Principles of Computer Systems

Spring 2019

Stanford University

Computer Science Department

Instructors: Chris Gregg and Philip Levis

Lecture 20: Systems Today

We wanted to finish up the quarter with a look at the relevance of systems in today's computing world. It is hard to think of a modern computing task that hasn't needed high quality systems ideas to make them relevant. Whether it is for speeding up specific computing tasks (e.g., for AI), improving networking performance, scaling to datacenter-sized computing centers, or making robust secure, redundant storage solutions, systems has had a major role. We are going to look at the following technologies and discuss how systems has played its part in their use:

Mainstream industry use of Linux
Google's Tensor Processing Units (TPUs)
Google's open-source TensorFlow library
Amazon's Elastic Cloud Compute (EC2)
Amazon's Simple Storage Service (S3)
The Internet Backbone
Systems programming for entertainment (e.g., game design, movie animation, etc.)

Lecture 20: Systems Today

We have used Linux exclusively in class, and Linux is used in most of the companies you will be working at, at least for servers in the back-end. Virtually all datacenters use Linux for the back end, (even Microsoft data centers).

Lecture 20: Systems Today: Mainstream industry use of Linux

The fact that Linux is open source and has hooks into the lowest level of the kernel (indeed, you can look at the code for the Linux code whenever you want) means that it is ripe for getting peak performance when you need it -- this is important in many businesses and technologies that rely on huge numbers of highly connected computers (e.g., companies that use lots of AI).

As you know from taking CS 107/107e and CS 110, systems programming is often very close to the hardware. Why might this matter if you are going into a field that doesn't seem to rely on hardware? Well, the field probably does rely on hardware, even if you don't consciously think about it!
Fast hardware is critical for Artificial Intelligence, for example. In the 1970s and again in the 1980s, there were two "AI winters" -- times when AI research slowed to a crawl, despite many good ideas. Part of the reason for the slowdowns were due to the fact that computers were just too slow to handle the algorithms that were being developed.

Lecture 20: Systems Today: Hardware (particularly for AI)

image source: https://www.actuaries.digital/2018/09/05/history-of-ai-winters/

Processor improvement has been absolutely incredible over the past 40 years. The graph above (note the log scale!) shows Moore's Law, which was a statement by Gordon Moore in a 1965 paper where he described a doubling every year in the number of components per integrated circuit. This (roughly) translates to processor performance, and it has been a remarkably good prediction -- until the last decade or so.
In 1974, Robert Dennard, at IBM, recognized that with smaller transistors, energy density stayed about the same, so power use stays in proportion with area. If chips get too hot, they melt, so this was a good thing, and it lasted...until about a decade ago.

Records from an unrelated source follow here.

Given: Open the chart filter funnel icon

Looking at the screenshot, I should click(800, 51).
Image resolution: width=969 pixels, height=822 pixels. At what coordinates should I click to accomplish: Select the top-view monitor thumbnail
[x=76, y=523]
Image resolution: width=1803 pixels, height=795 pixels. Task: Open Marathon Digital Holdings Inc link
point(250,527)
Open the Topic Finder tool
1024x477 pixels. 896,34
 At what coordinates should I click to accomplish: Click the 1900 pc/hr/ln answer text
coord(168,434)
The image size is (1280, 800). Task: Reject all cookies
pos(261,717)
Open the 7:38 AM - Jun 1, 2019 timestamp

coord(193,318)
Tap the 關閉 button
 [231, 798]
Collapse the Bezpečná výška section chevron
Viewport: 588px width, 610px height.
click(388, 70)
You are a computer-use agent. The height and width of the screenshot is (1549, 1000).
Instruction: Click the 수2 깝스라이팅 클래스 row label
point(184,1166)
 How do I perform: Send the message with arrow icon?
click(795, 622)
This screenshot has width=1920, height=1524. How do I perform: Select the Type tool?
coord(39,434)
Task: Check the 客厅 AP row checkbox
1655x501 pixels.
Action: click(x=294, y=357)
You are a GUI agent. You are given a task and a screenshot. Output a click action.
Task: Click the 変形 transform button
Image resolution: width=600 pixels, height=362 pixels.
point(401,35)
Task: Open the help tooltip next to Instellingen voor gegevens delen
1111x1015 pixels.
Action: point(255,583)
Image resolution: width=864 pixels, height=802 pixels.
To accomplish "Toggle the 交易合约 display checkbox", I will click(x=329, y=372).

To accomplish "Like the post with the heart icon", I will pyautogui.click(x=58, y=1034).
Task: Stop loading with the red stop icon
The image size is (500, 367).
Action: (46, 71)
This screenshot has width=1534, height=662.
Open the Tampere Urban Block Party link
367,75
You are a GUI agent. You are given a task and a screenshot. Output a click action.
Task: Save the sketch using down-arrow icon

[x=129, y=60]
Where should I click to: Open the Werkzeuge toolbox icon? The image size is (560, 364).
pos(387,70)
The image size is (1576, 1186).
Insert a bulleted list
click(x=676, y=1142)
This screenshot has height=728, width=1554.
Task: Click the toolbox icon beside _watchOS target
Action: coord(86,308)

Lecture 20: Systems Today: Hardware - scaling

image source: https://storage.googleapis.com/nexttpu/index.html

John Hennessy and David Patterson, Computer Architecture, A Quantitative Approach, 6/e 20118

Lecture 20: Systems Today: Hardware - Multicore

image source: https://phys.org/news/2009-10-arm-cortex-a5-power-efficient-cost-effective-multicore.html

In about 2005, chip companies (Intel, AMD, ARM) switched their main processor model to multicore processors, which helped with the energy problem, but only to a certain extent. OS and application developers had to figure out how to efficiently utilize multiple cores, too (this is a systems programming challenge, as you have found out this quarter!)
However, there is still the problem of Wirth's Law: that software is getting slower more rapidly than hardware is becoming faster (see also: The Great Moore's Law Compensator (TGMLC))
The average CPU now had 2, 4, 8, or more cores (up to about 64 for very expensive servers)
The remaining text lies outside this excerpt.